## TASK INSTRUCTIONS
Repeat the data word for word, from its first line through the line holding "Action: 94,13", both included, and leave the pictures out.

## RECORDS FOR THE EXERCISE
(begin)
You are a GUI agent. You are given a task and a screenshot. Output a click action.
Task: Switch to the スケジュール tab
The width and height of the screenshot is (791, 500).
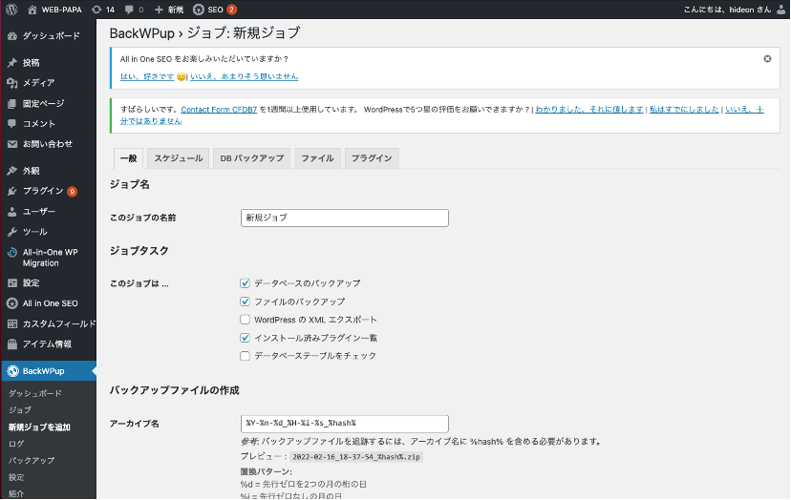point(180,158)
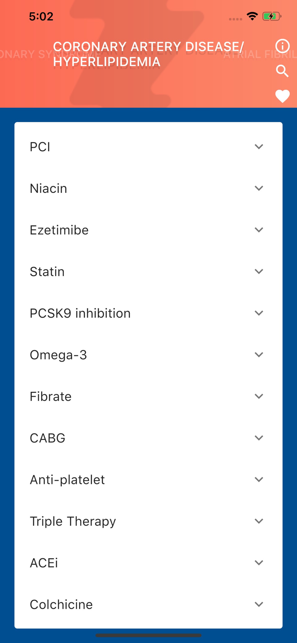297x643 pixels.
Task: Open the info icon for this topic
Action: point(282,46)
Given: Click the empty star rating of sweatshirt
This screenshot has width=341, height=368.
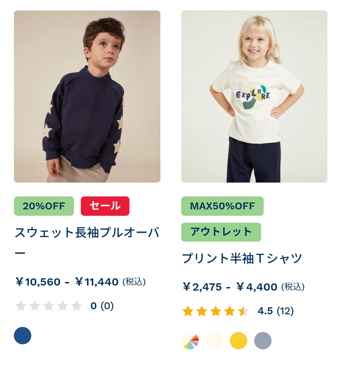Looking at the screenshot, I should (x=49, y=306).
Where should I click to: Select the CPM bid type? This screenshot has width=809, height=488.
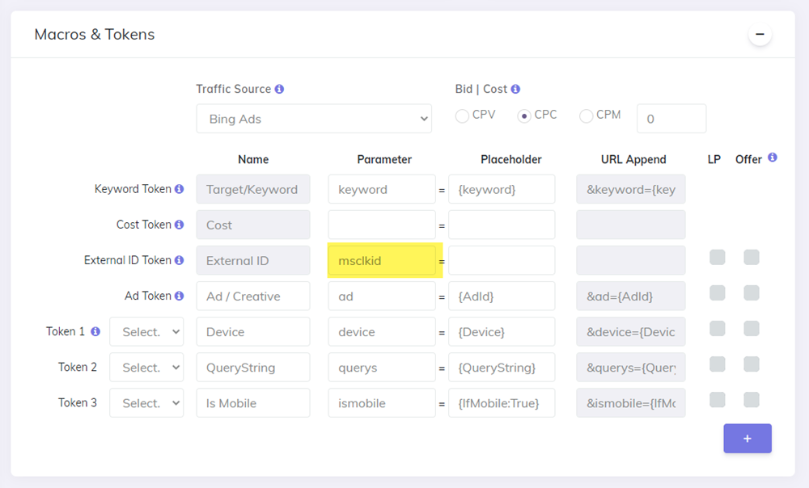[586, 116]
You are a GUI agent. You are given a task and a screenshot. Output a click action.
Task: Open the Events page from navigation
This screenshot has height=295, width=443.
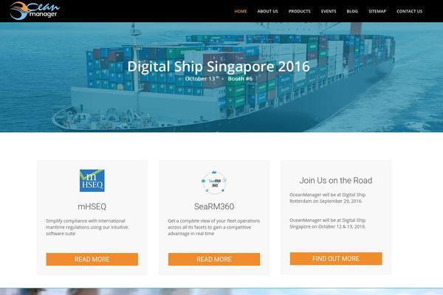329,11
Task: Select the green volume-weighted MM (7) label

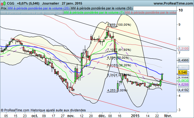Action: 94,13
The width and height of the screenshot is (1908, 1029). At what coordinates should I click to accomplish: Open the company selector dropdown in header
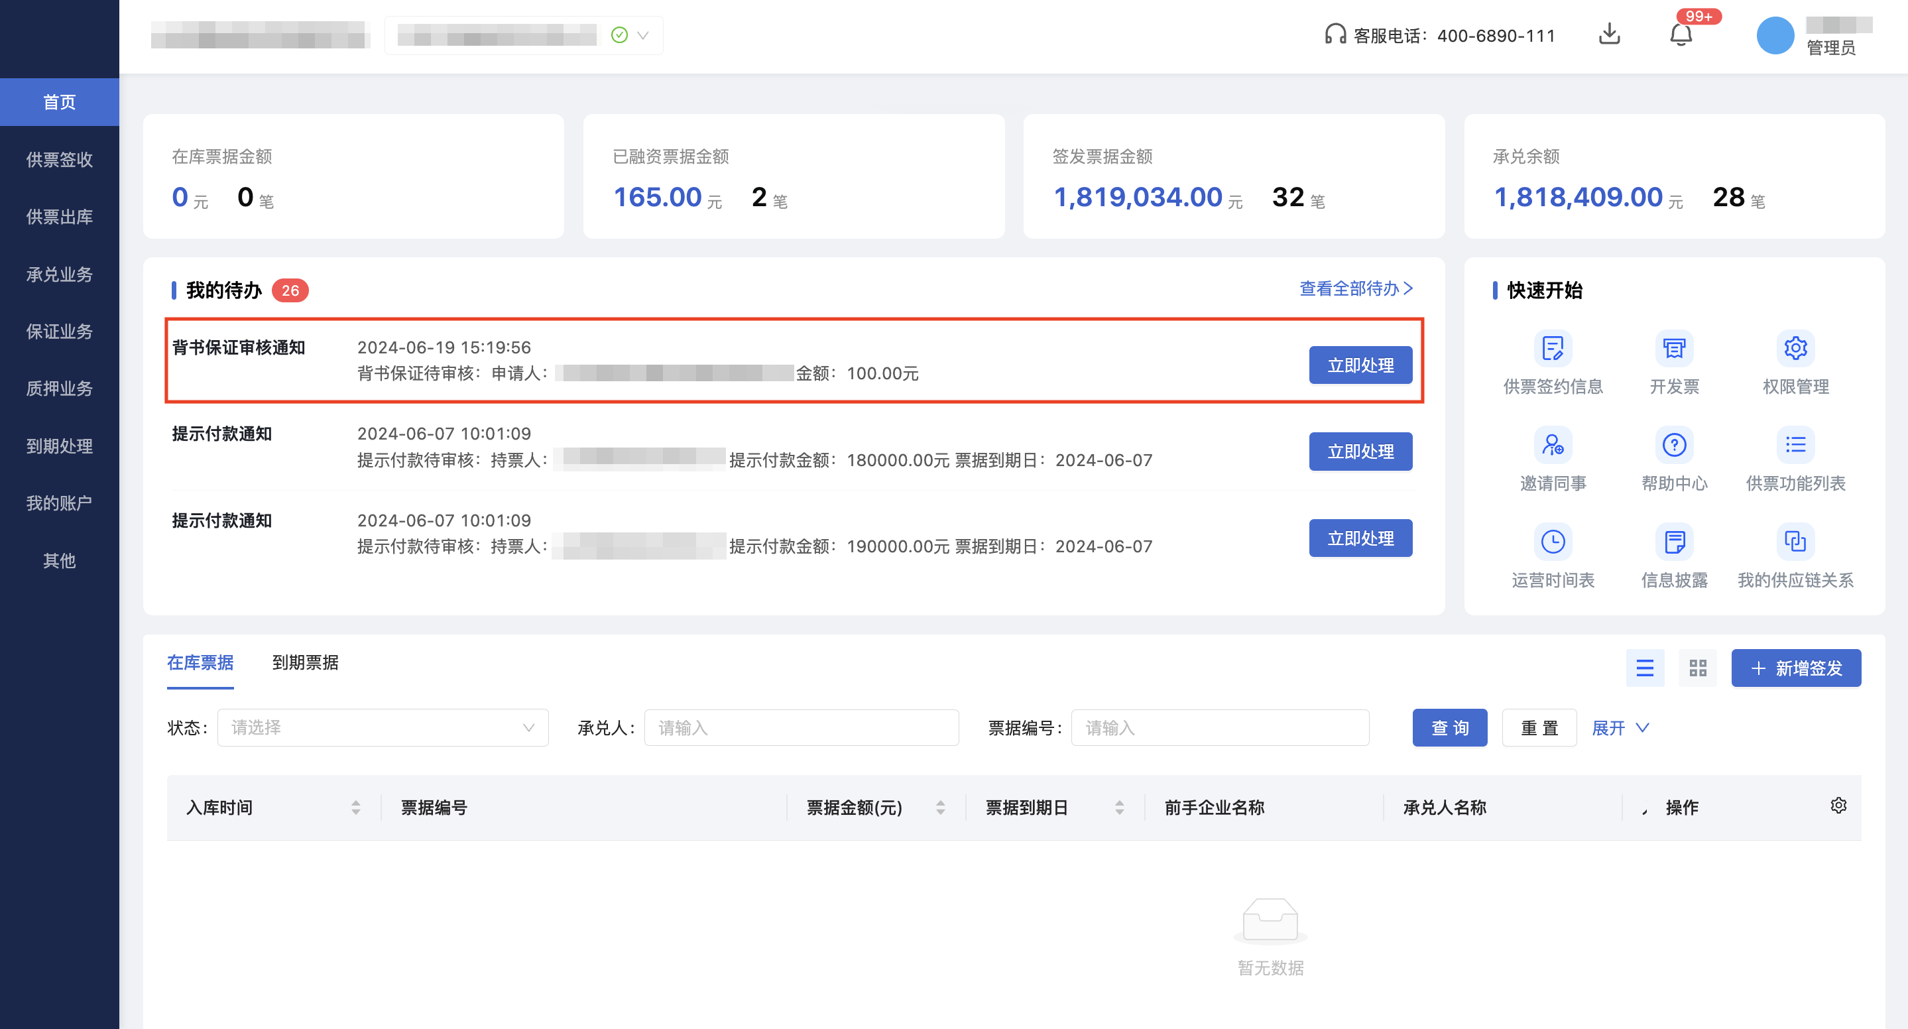tap(641, 36)
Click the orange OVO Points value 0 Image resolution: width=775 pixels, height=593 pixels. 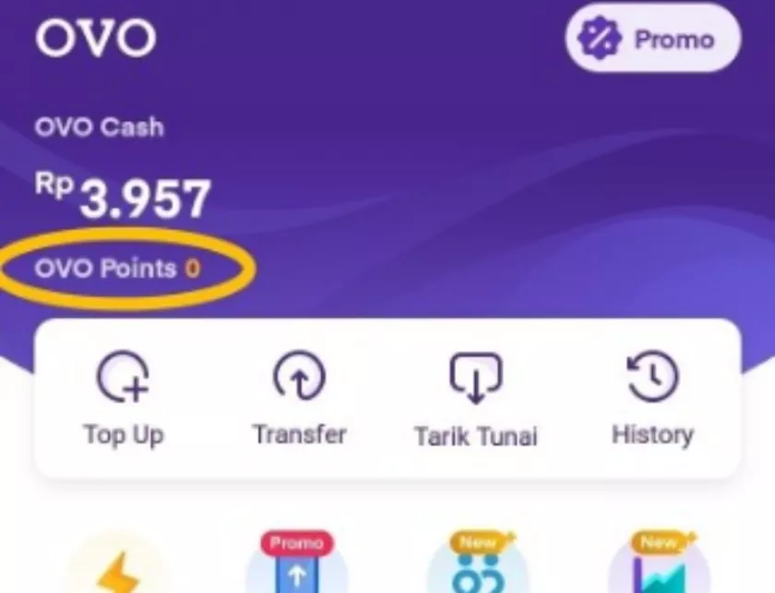(x=193, y=269)
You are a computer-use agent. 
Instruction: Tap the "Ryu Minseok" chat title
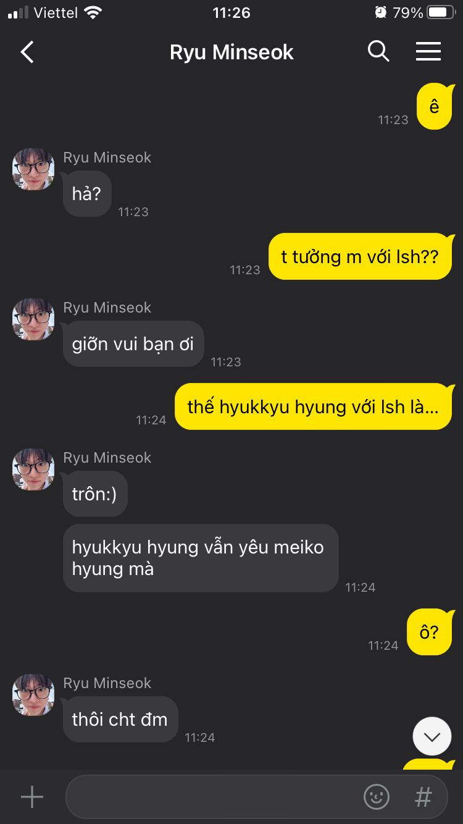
(end)
## EXERCISE OUTPUT
You are a GUI agent. You are given a task and a screenshot. Output a click action.
Task: Switch to the スケジュール tab
The width and height of the screenshot is (791, 500).
point(180,158)
297x643 pixels.
Task: Open the info icon for this topic
Action: point(282,46)
Given: Click the empty star rating of sweatshirt
This screenshot has width=341, height=368.
Looking at the screenshot, I should (x=49, y=306).
Where should I click to: Select the CPM bid type? This screenshot has width=809, height=488.
[586, 116]
You are a GUI agent. You are given a task and a screenshot. Output a click action.
Task: Open the Events page from navigation
This screenshot has height=295, width=443.
329,11
Task: Select the green volume-weighted MM (7) label

Action: 94,13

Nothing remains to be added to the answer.